NEEDHAM, MA, July 28, 2010 – PTC (Nasdaq: PMTC), The Product Development Company, today reported results for its third fiscal quarter ended July 3, 2010.

Highlights

  • Q3 Results: Revenue of $243.0 million and non-GAAP EPS of $0.21; GAAP EPS of $0.09
    • Non-GAAP operating margin of 13.2%; GAAP operating margin of 4.9%
    • Relative to updated Q3 guidance ($230 – $240 million in revenue with $0.14 to $0.20 non-GAAP EPS), currency fluctuations did not meaningfully impact results
  • Q4 Guidance: Revenue of $255 to $265 million and non-GAAP EPS of $0.30 to $0.32
    • GAAP EPS of $0.20 to $0.22
    • Assumes $1.25 USD / EURO, up from $1.20 assumption in previous guidance, a $3 million positive impact to revenue in Q4 and a $1 million negative impact to expense
  • FY 2010 Targets: Maintaining revenue target of $1 billion and non-GAAP EPS of $1.00
    • GAAP EPS of $0.50
    • Maintaining license revenue growth target of 35% to 40% year-over-year growth
    • Non-GAAP operating margin of 16%; GAAP operating margin of 7.5%

The Q3 non-GAAP results exclude $11.5 million of stock-based compensation expense, $8.5 million of acquisition- related intangible asset amortization and $6.1 million of income tax adjustments.
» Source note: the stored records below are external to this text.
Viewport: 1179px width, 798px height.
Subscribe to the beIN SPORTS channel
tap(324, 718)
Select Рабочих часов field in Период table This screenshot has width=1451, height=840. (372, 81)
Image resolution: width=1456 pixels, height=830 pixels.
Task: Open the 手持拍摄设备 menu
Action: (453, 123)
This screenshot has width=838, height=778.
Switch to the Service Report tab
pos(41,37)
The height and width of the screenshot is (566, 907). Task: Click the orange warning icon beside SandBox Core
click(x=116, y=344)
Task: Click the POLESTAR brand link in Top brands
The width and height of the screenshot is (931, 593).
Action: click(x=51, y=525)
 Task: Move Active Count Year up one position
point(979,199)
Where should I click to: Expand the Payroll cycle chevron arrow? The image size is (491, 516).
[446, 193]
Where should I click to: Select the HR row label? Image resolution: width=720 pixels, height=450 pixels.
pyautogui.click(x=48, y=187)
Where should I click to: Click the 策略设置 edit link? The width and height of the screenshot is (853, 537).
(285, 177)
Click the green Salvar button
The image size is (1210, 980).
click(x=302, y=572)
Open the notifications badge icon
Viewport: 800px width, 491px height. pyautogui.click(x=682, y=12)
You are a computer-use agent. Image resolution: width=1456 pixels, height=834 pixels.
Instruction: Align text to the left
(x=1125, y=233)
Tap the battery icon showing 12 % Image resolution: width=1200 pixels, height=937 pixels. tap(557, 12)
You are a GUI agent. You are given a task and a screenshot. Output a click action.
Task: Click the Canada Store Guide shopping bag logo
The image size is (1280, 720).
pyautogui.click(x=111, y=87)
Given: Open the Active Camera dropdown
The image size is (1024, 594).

The Q3 results include a non-GAAP tax rate of 22% and a GAAP tax rate of 8%.

Results Commentary

C. Richard Harrison, chairman and chief executive officer, commented, “Q3 was another solid quarter for PTC with total revenue up 7% year-over-year and license revenue up 37%. Our revenue performance was above the high-end of our expectations, driven primarily by continued strength of our PLM business.” On a constant currency basis total Q3 revenue was up 8% and license revenue was up 39% compared to the year ago period.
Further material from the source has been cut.